[O que fazer] Apresente como lista JSON de strings, com uma string por linha e sem as linhas em branco, as linhas da listagem entre a que contém "Given: Select the Pan hand tool" e a que contém "Looking at the", ambas incluídas.

[Listagem de dados]
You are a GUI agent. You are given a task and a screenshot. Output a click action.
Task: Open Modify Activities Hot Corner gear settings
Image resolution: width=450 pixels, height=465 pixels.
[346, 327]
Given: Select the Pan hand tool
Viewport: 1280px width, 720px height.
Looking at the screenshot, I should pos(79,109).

==

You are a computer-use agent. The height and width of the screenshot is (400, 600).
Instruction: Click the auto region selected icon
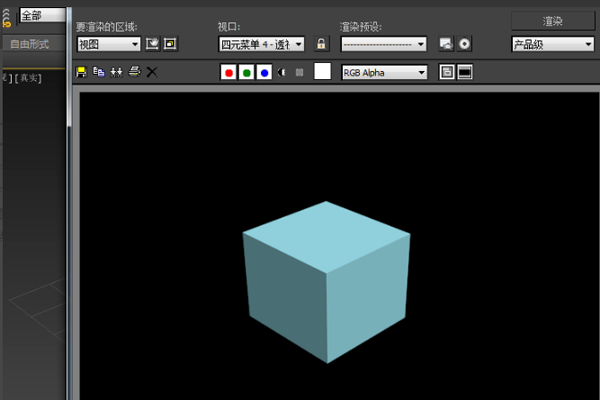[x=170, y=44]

==

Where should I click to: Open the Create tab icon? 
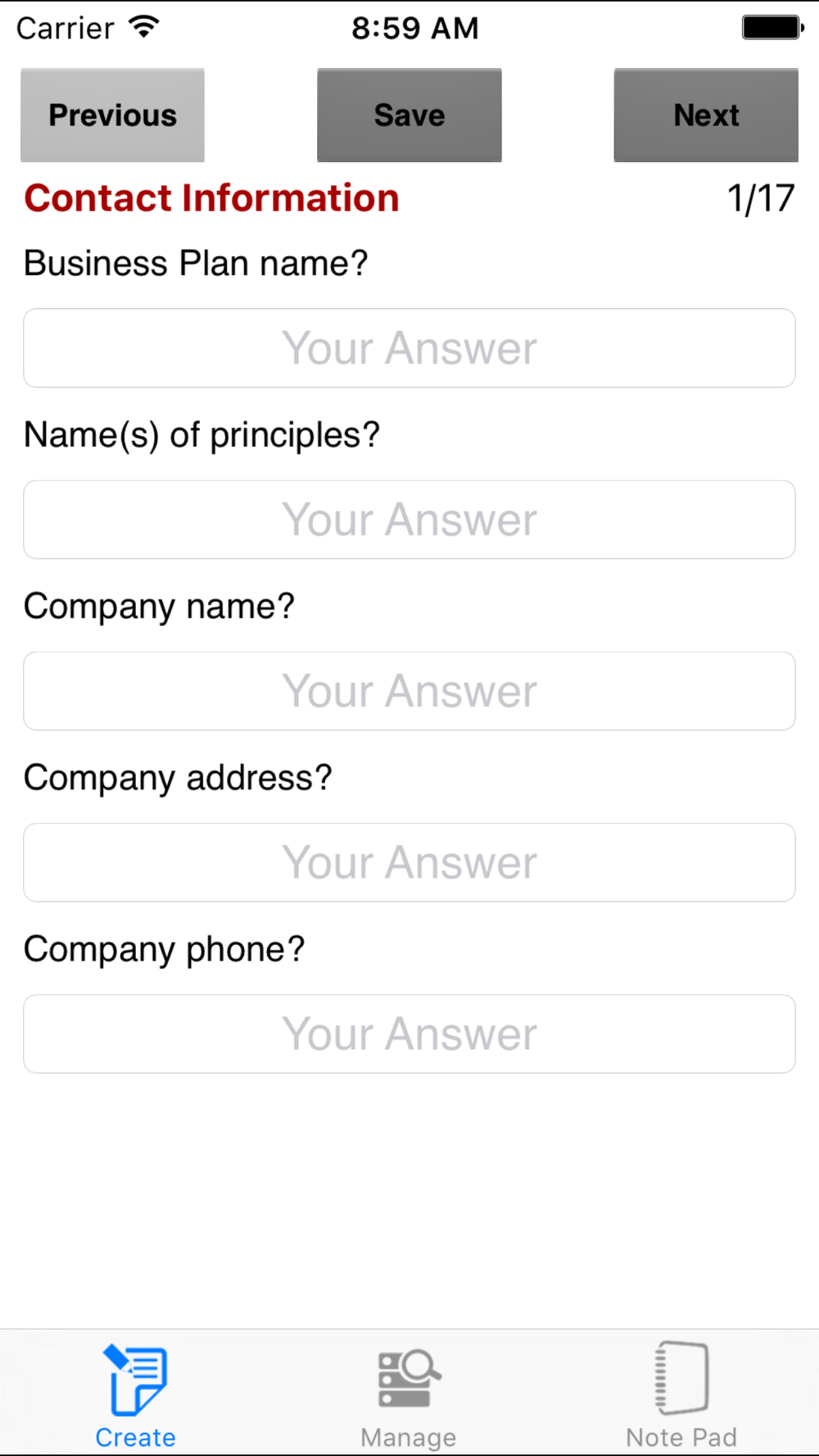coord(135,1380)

[Solução do exercício]
[
  "Given: Select the Pan hand tool",
  "Viewport: 1280px width, 720px height.",
  "Looking at the screenshot, I should pos(79,109)."
]